Professional Footballers Australia (PFA) co-founder, Champion, former Chief Executive and Chair Brendan Schwab has today been inducted into the Football Australia (FA) Hall of Fame.
An architect of the global and Australian player association movements as a co-founder of the World Players Association (WPA), FIFPRO Asia / Oceania, the Australian Athletes’ Alliance, and the PFA, Schwab has played an instrumental role in the transformation of Australian football over the last two decades.
Throughout a 30-year career, Schwab has represented and worked with multiple teams and athletes in several sports, including the Socceroos and Matildas and players in the National Soccer League and A-Leagues.
Schwab helped organise the players to deeply understand that the wellbeing of the game was a precondition not only to their own wellbeing but to tapping the game’s enormous potential in Australia. This meant the players became central drivers of key football industry reforms, including the creation of a new governing body (Football Federation Australia), a new men’s professional league (the A-League), establishing engagement with Asia and football’s commitment to universal principles such as gender equality.
Now the Executive Director of the Swiss-based WPA, Schwab helped establish the PFA in 1993 and oversaw the progression of the players’ union and the growth of Australian football for over two decades.

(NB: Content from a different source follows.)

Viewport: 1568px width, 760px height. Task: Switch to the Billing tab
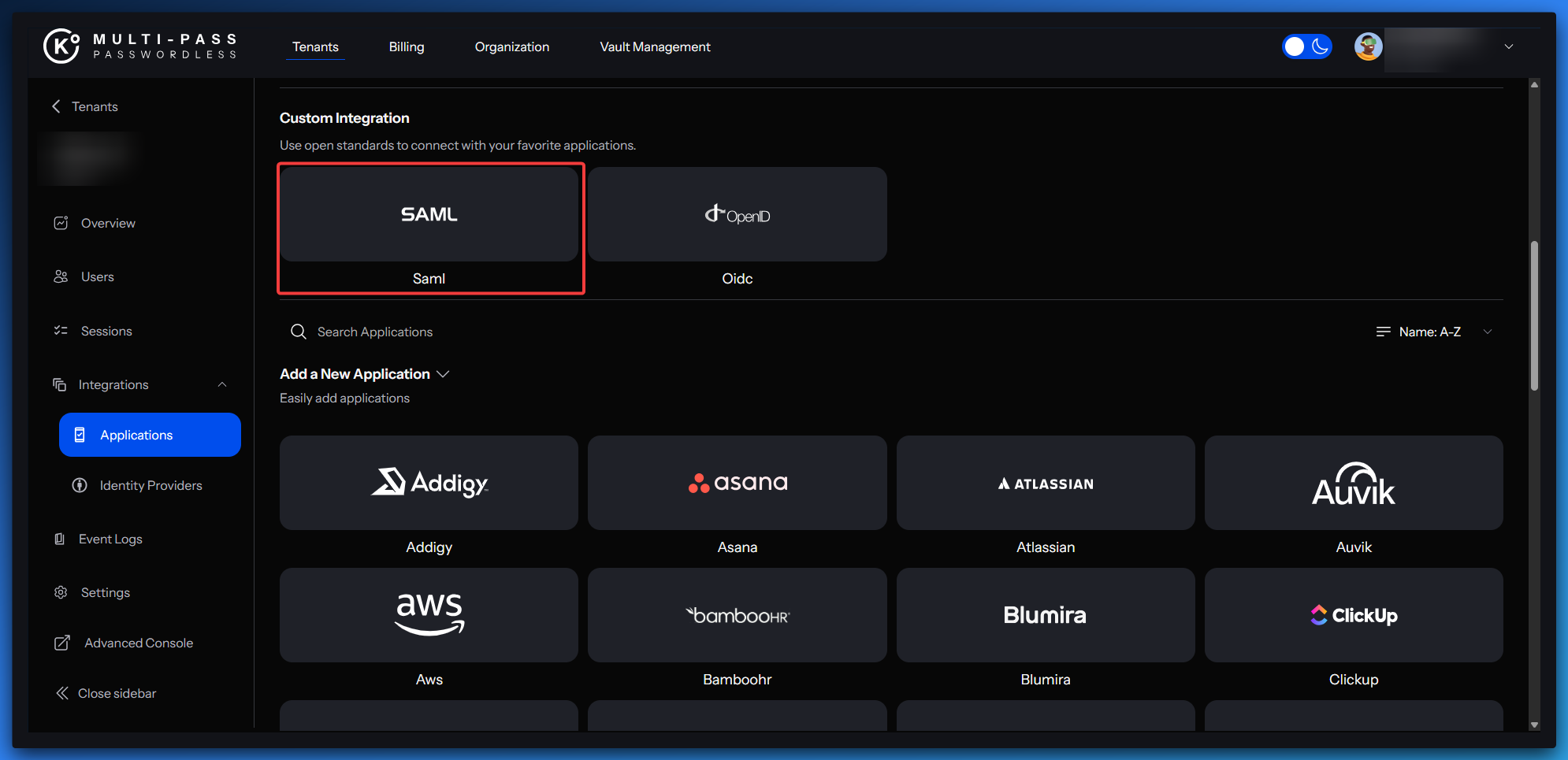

A respected strategist and formidable negotiator with a deep commitment to Australian football, Schwab said his induction really belongs to the thousands of players who have made the PFA indispensable to building the game and a vital support for players as they pursue their careers and development as people.
“It is a great honour to accept induction into the Football Australia Hall of Fame,” Schwab said. “I do so not as an individual – but on behalf of the generations of Australia’s professional footballers who have united through their union – the PFA – to shape the future of the game in this country profoundly for the better.
“If this honour says anything, it is perhaps some recognition on the part of the game as a whole that the work of the players, through their union, has unquestionably been in the best interests of the game.”
Over the past five years, Schwab has helped pioneer global sport and human rights movements, by negotiating major human rights commitments with international governing bodies including FIFA.
Current PFA President, Sydney FC captain Alex Wilkinson, paid tribute to Schwab’s contribution to Australian football and in particular, his tireless commitment to Australia’s professional players.
“Brendan’s contribution to generations of Australian footballers has been absolutely immense. By establishing the PFA and by working for players for so long, Brendan has had a great impact on countless players’ lives.
“By advocating for their rights, their work conditions and their security of employment, the players of today would have nowhere near the conditions they have without Brendan’s work.”
Earlier this year, PFA Co-Chief Executive Kathryn Gill was inducted into the Football Australia Hall of Fame. A former AFC Women’s Player of the Year, Matildas captain and long-serving member of the PFA Matildas Committee, Gill became the first woman to be appointed to the PFA Executive Committee.
Since the initial induction of 84 players and participants in 1999, more than 250 male and female players, coaches, referees, administrators, and media representatives have been recognised for their outstanding contributions to Australian football through their induction in the FA Hall of Fame.